In the top right you have your username, type it and go to User settings. There you can add a public key like in the figure :
Download and configure the Terraform Kubernetes Installer
Clone the repository, move in and copy the file :
$ cp terraform.example.tfvars terraform.tfvars
Now let's fill the file with what we need. In the section BMCS Service we need to put the information about our tenant and account OCI. These are the value to add :
- tenancy_ocid : you can find it on the bottom left
- compartment_ocid : in the tab Identity under Compartments
- user_ocid : in the tab Identity under User
- fingerprint : this value is the one that you get when you upload your public key
- private_key_path = the one defined before /home/user/.oci/oci_api_key.pem
- region = you can find in the top left
If you want to enable the ssh to etcd, master and worker nodes you just need to comment out these lines :
etcd_ssh_ingress = "10.0.0.0/16"
etcd_ssh_ingress = "0.0.0.0/0"
master_ssh_ingress = "0.0.0.0/0"
worker_ssh_ingress = "0.0.0.0/0"
To open the NodePort on the worker comment out :
worker_nodeport_ingress = "0.0.0.0/0"
Be careful that with these rules you are opening the ssh and nodeport to all world
Create the Kubernetes Cluster
Once you filled the terraform.tfvars you can create the cluster with :
$ terraform plan -out YOUR_PLAN_NAME
and apply
$ terraform apply YOUR_PLAN_NAME
To check that the cluster is running property just run the script
$ scripts/cluster-check.sh
If everything is ok it will display something like that
The Kubernetes cluster is up and appears to be healthy.

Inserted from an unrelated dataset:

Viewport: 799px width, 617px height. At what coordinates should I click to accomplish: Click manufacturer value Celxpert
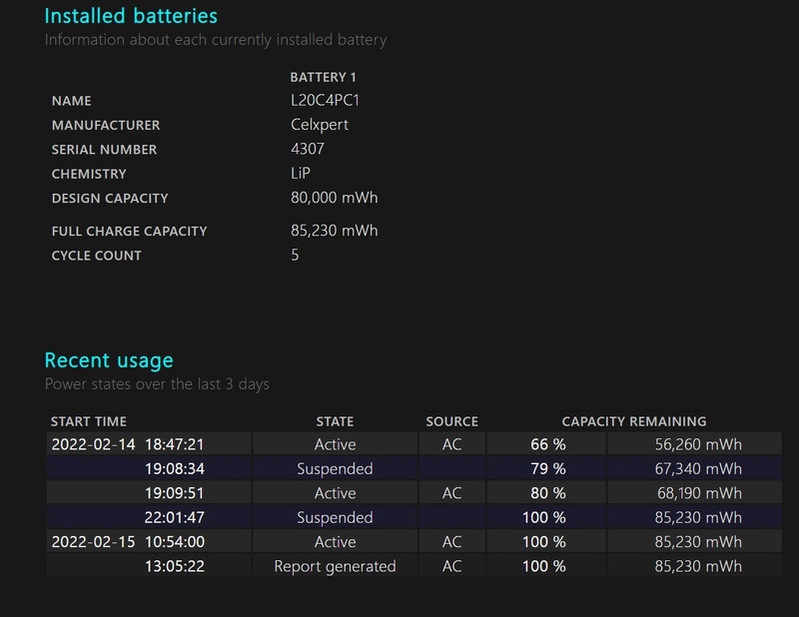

Kubernetes master is running at https://PUBLIC_IP:443
KubeDNS is running at https://PUBLIC_IP:443/api/v1/namespaces/kube-system/services/kube-dns/proxy
Now if you want that your Kubectl points directly to your new cluster you just need to copy the file :
$ cp generated/kubeconfig ~/.kube/config
Your cluster is up and running!
$ kubectl get nodes
NAME STATUS ROLES AGE VERSION
k8s-master-ad1-0.k8smasterad1.k8sbmcs.oraclevcn.com Ready master 1h v1.8.5
k8s-worker-ad1-0.k8sworkerad1.k8sbmcs.oraclevcn.com Ready node 1h v1.8.5
If you want to ssh your servers in OCI just do this :
$ terraform output ssh_private_key > private key
$ terraform output worker_public_ips
$ ssh -i private.key opc@WORKER_PUBLIC_IP
Will this work with ubuntu linux 16.04 OR will I need virtual box+minikube ... and then your steps?